As with many other entertainment tales across varied media forms, this story has a critical portrayal of the corporation slightly emphasizing greed while making the contractors (technically the laborers) look disadvantaged. It is not a one-sided portrayal against corporatism, however, as there were moments showing the contractors relying on deception (note: disregarding quality and the safety of consumers who will soon consume the products from the ranching operation) just to achieve their goals.

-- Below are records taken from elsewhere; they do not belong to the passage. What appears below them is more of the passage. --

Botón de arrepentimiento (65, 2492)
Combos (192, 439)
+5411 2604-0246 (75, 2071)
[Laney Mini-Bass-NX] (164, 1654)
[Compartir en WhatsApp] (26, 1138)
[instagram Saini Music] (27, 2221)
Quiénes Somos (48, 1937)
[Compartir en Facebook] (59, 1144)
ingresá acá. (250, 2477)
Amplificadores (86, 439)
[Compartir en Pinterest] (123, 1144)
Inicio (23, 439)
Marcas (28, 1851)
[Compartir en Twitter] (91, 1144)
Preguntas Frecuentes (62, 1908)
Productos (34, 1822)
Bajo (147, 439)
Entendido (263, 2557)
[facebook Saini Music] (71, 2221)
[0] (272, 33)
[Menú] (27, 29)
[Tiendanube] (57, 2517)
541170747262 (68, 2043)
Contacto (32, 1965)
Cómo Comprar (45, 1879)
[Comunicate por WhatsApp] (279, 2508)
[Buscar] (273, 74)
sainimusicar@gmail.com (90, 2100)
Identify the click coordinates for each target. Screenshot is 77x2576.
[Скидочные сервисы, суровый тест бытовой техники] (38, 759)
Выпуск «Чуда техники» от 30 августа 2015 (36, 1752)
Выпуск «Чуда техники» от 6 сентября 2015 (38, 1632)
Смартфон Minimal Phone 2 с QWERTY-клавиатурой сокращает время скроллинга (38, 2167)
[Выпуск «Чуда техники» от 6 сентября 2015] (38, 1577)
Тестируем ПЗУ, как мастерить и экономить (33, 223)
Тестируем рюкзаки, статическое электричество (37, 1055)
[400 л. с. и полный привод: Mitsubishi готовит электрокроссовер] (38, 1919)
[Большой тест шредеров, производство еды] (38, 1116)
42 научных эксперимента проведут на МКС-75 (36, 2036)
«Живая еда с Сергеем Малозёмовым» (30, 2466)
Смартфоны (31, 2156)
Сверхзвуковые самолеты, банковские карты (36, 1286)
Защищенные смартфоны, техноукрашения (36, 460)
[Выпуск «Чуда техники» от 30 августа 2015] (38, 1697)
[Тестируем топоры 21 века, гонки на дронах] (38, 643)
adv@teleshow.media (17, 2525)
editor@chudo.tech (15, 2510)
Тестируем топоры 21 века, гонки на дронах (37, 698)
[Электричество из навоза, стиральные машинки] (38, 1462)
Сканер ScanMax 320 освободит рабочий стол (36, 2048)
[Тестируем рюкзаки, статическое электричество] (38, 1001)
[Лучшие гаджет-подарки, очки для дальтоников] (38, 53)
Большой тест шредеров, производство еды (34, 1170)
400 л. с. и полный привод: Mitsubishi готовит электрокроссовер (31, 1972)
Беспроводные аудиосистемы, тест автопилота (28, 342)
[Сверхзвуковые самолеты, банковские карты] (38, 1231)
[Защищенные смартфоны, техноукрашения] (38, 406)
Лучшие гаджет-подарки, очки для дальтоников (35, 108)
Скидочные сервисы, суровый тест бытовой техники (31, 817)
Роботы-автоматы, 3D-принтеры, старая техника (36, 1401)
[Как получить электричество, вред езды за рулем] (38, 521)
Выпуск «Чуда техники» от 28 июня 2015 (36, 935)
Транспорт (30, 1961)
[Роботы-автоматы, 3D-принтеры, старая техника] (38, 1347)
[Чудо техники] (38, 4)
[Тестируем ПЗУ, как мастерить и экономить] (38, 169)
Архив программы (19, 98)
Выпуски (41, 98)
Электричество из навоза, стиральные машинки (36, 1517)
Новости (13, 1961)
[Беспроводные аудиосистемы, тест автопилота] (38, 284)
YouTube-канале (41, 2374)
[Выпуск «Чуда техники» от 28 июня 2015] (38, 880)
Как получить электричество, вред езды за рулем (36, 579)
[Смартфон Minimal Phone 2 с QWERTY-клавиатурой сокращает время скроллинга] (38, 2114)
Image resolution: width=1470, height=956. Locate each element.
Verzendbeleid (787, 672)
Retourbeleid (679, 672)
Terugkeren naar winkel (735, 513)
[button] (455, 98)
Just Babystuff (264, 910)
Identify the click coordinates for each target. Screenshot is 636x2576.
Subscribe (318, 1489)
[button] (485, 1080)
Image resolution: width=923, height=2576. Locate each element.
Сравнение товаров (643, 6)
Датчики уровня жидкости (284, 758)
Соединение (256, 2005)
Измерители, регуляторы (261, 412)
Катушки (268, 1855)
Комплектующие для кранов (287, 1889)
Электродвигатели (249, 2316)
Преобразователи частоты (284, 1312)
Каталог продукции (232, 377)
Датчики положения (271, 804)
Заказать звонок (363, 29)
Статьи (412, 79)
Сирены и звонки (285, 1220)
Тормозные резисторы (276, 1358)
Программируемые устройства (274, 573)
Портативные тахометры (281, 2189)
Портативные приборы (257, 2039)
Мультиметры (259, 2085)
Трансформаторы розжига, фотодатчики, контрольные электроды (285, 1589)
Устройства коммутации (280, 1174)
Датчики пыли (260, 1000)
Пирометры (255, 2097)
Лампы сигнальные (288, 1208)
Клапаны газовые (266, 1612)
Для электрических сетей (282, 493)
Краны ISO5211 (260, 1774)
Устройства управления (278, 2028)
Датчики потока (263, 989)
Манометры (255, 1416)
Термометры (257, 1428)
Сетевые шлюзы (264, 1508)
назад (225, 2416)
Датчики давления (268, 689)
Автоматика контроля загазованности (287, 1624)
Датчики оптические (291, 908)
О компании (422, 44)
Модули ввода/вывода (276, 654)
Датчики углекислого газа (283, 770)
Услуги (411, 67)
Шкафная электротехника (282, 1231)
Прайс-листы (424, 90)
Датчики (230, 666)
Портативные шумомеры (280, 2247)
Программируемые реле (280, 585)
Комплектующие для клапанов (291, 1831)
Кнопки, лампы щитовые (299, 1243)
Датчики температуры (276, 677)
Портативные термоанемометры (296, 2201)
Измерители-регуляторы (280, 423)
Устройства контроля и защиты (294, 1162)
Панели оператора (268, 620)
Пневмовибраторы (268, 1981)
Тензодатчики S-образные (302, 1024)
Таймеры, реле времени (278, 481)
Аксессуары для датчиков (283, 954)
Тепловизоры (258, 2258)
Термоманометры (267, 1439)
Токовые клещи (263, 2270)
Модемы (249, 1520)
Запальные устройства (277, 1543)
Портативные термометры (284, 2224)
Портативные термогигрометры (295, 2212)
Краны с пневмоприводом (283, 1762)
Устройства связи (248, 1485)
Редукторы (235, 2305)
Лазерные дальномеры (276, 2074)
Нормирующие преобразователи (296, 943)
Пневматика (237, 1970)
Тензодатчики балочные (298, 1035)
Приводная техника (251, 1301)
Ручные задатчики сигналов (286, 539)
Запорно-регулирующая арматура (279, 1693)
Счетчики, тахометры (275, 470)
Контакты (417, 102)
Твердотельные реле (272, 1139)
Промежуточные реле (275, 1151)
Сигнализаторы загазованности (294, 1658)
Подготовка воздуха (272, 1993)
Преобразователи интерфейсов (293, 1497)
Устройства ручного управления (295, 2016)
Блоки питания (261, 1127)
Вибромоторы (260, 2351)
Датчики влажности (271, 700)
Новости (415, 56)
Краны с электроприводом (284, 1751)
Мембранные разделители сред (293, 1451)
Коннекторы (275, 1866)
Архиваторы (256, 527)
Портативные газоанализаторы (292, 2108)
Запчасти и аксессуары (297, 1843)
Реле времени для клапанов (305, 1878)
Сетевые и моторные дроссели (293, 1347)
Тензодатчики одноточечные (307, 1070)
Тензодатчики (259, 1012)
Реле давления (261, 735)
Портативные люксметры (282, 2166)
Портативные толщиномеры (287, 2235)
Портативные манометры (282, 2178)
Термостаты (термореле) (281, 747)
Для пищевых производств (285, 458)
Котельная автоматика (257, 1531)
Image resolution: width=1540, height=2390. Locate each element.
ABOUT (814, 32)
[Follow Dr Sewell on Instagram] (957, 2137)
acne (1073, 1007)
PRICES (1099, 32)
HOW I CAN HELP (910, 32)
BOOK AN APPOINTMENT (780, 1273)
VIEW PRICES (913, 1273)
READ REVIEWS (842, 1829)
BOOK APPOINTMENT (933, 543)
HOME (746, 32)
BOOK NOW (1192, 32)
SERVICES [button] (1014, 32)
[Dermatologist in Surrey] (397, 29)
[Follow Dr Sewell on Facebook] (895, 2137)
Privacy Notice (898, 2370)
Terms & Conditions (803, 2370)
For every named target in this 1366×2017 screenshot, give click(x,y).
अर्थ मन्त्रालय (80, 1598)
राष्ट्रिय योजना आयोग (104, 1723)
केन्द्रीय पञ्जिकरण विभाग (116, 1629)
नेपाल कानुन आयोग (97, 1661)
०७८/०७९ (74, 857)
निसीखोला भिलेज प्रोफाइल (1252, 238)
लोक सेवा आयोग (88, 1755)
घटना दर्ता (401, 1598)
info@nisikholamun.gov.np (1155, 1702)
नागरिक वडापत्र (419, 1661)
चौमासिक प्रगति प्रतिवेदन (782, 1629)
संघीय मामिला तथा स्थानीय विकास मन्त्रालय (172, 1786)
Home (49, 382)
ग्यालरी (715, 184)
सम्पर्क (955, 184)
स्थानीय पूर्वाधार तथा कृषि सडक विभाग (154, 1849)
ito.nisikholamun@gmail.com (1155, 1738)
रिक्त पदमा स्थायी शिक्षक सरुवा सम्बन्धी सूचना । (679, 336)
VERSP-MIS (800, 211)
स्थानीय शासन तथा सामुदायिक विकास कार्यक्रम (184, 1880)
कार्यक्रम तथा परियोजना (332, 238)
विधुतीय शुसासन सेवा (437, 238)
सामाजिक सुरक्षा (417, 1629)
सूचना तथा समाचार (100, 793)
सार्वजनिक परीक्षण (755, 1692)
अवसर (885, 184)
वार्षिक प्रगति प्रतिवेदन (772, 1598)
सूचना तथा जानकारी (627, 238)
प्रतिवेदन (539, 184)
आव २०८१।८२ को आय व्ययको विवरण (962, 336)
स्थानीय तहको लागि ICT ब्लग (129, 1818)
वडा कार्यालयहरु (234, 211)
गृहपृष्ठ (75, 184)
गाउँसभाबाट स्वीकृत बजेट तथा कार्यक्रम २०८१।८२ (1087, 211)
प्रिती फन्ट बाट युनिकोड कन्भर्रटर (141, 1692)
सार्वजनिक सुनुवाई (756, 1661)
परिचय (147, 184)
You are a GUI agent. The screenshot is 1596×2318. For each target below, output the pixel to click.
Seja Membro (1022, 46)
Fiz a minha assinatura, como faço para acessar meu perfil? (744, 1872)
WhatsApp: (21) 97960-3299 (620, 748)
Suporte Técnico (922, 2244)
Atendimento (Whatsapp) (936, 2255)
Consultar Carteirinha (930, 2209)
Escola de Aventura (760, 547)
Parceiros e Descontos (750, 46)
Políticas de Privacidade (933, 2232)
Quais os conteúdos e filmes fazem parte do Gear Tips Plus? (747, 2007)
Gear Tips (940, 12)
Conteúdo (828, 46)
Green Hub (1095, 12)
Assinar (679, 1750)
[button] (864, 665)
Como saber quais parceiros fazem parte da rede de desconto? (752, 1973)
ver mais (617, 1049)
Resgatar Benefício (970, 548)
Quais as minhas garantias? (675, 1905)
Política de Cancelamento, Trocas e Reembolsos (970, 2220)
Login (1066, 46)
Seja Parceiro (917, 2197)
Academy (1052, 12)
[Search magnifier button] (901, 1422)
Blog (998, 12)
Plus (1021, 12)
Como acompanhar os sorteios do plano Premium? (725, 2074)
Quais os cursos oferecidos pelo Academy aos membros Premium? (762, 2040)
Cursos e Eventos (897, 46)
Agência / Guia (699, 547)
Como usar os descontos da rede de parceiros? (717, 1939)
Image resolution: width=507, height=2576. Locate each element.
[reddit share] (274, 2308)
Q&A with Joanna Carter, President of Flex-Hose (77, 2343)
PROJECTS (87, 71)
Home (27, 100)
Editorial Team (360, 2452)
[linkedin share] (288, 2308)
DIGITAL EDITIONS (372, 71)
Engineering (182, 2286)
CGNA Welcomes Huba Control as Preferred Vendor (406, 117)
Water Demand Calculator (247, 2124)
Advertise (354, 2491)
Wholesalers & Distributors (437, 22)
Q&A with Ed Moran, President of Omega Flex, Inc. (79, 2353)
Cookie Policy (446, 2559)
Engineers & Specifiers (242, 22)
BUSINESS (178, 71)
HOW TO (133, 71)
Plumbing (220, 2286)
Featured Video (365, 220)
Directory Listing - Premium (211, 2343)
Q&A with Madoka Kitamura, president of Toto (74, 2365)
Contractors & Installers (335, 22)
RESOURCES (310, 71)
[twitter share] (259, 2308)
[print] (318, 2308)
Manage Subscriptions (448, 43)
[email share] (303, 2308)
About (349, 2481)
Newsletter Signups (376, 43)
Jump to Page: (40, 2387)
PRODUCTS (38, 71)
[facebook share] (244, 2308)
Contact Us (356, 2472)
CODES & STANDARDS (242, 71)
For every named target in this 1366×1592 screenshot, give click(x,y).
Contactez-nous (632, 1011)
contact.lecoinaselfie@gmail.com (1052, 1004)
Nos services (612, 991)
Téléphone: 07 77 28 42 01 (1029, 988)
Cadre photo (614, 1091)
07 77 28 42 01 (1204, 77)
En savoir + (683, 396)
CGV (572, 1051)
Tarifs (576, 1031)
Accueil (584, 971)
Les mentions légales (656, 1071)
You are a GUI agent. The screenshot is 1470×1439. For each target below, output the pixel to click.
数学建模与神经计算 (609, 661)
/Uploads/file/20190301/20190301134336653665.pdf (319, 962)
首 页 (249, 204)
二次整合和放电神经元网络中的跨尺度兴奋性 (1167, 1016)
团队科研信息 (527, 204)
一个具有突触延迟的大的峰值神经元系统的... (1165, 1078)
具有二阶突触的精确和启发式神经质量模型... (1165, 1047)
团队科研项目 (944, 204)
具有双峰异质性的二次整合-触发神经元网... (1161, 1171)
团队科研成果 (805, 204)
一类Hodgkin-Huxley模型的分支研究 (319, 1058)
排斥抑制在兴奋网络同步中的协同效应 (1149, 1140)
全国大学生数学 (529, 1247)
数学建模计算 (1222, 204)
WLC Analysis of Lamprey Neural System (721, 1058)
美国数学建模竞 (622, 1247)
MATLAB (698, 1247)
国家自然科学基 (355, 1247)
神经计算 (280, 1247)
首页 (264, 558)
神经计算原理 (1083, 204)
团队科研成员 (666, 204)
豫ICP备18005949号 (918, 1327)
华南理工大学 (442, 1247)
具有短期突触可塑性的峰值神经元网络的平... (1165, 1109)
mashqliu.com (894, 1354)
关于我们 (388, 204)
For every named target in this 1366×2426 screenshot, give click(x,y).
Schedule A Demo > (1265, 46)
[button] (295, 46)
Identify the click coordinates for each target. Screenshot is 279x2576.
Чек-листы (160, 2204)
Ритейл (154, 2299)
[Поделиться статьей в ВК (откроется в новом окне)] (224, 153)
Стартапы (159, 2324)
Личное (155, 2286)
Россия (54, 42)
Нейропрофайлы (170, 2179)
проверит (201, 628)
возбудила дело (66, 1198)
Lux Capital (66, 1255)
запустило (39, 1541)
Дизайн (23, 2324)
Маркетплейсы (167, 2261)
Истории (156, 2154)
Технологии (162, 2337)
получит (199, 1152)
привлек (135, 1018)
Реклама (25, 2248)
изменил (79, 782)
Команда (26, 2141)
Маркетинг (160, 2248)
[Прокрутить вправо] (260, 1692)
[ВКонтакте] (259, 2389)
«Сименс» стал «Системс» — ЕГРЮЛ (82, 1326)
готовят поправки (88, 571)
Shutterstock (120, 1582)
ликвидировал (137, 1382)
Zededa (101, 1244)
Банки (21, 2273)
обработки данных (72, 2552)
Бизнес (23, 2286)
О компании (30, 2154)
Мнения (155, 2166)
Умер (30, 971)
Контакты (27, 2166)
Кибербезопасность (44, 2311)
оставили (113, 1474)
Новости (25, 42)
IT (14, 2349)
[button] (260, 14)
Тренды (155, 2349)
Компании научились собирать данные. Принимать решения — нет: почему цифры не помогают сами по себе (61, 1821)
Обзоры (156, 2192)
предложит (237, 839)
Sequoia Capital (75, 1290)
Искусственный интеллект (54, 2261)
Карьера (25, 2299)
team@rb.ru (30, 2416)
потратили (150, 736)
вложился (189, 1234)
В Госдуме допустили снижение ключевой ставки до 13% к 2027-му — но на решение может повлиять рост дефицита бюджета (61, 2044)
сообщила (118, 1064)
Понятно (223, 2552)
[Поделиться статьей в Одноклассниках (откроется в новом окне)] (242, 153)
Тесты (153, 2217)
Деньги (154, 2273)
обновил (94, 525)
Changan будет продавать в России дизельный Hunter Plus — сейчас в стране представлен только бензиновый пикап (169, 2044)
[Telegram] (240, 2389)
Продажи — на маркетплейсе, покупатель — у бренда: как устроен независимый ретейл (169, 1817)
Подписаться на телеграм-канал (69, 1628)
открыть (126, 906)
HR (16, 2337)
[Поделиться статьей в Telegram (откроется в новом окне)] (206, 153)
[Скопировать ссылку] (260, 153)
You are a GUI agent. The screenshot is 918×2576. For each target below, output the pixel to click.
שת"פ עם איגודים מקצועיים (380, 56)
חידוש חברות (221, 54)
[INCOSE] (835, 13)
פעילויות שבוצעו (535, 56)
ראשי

More on the protagonist Michiko Noguchi, she is not the typical corporate figure for readers to hate. In fact, she is somewhat sympathetic as she is has yet to earn the respect of others even though she had been working as the head of the outpost for months. The grudge against her is subtle yet clear. The comic book also made clear that she is destined for something significant in the upcoming fight between the two galactic species.
The art by Phill Norwood is very good. While the characters have that comic book aesthetic, the Aliens and Predators are easily recognizable and were drawn with sufficient visual details. What I find weird is the creative team’s approach on applying color on the Predators. Norwood also has a really nice approach on illustrating futuristic stuff (examples: the technologies, office equipment, clothes of the characters) while also emphasizing the wilderness of Ryuchi.
Aliens vs. Predator #1 (1990) is one very detailed build-up type of comic book that happens to be pretty engaging to read and the set-up for the expected conflict between the two species worked nicely. By the time I reached the end of this tale, I got immersed into its concept, the situations and characters. The build-up also came out with really interesting parts here and there which made the reading experience a very good one. Right now, I am eager to read the next issue.
Overall, Aliens vs. Predator #1 (1990) is highly recommended!